Unstable benchmark results

Hi,

We recently got access to a bare-metal Ampere server from Oracle Cloud. We are using it to do research on the performance of C/C++ compilers. We are comparing the results across AMD, Ampere, and Intel servers.

However, while the results on x86 machines are fairly stable, we are seeing quite wild results on Ampere machines. We see run time variations between runs of 25%, while on x86 machines it’s a low single digit %.

The Ampere machine has Ubuntu installed.

We’ve already tried the usual things, like setting core affinity, fiddling with CPU governor settings (which seem to be unavailable), etc.

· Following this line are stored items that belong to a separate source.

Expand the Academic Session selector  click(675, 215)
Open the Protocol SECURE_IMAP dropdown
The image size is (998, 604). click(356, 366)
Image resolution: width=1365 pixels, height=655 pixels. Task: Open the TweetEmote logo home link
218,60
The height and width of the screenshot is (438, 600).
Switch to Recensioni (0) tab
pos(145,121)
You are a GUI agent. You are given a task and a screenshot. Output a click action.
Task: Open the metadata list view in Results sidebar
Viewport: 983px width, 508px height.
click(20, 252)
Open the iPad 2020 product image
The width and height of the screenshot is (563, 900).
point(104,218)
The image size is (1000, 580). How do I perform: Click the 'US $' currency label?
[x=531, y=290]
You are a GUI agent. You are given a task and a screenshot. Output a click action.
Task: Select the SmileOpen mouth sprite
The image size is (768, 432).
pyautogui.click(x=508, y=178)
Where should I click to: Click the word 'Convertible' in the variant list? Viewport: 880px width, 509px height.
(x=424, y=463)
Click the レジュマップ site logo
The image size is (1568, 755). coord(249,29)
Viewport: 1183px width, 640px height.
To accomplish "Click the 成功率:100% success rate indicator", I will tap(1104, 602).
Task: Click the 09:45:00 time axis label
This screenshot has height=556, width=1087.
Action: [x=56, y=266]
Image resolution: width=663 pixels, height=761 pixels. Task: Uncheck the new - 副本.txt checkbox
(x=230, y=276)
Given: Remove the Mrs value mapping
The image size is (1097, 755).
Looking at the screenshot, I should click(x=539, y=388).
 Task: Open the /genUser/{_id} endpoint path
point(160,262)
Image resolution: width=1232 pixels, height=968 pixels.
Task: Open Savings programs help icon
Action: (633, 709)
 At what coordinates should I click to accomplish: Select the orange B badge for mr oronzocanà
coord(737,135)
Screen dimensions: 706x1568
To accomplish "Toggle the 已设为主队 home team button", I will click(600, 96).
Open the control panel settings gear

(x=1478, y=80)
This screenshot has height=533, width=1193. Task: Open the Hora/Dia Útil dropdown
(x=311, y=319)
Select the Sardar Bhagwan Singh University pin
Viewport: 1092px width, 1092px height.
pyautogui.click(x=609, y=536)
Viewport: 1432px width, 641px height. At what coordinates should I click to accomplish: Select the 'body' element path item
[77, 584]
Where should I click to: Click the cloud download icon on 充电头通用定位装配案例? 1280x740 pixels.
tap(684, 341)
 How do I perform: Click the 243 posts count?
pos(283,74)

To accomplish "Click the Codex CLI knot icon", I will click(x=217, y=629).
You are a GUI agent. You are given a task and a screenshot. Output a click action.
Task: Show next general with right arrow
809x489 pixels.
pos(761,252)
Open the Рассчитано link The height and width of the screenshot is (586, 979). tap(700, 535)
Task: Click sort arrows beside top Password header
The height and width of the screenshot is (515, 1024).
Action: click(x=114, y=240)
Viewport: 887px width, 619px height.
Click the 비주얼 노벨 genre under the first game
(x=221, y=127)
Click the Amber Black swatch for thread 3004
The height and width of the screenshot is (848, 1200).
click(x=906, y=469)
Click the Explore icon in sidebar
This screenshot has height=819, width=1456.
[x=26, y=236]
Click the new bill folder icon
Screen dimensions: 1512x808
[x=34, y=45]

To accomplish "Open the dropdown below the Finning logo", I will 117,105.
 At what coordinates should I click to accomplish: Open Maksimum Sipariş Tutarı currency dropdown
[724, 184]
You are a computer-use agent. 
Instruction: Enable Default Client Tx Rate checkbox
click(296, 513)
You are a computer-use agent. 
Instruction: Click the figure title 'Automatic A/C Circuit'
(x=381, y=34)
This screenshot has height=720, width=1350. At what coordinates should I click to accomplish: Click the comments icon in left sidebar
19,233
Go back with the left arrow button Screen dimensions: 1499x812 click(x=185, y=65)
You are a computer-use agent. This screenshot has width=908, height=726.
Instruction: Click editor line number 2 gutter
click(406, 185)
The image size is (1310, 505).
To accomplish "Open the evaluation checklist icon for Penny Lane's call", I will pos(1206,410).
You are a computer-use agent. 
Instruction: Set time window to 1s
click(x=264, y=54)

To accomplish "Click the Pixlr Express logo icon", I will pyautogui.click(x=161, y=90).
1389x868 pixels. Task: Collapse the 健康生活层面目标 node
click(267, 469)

Does anyone have any recommendation on how to make performance results more stable on Ampere platforms?

Thank you!

@Erik Have you seen such a test variation in some of the tests you have done?

@nlopes I know it isn’t the same but it will take you to Erik’s blogs about OCI while you are waiting for a response.

New BLOG Arm vs X64 Oracle Database performance!

And welcome to the community! And thanks for the question.

1 Like

I’m curious what the test was? What kernel was used? All of my testing to date has been OL with the UEK kernel. Almost always better performance vs RHEL or SUSE.

Was it CPU time that was variable? Or was it storage bound? Happy to lend you all an hour to take a look.

1 Like

What benchmarks are you running? I would love to dig in! I have heard of some software bugs that caused performance variance.

One such example is the compress-zstd-1.6.0 benchmark from Phoronix.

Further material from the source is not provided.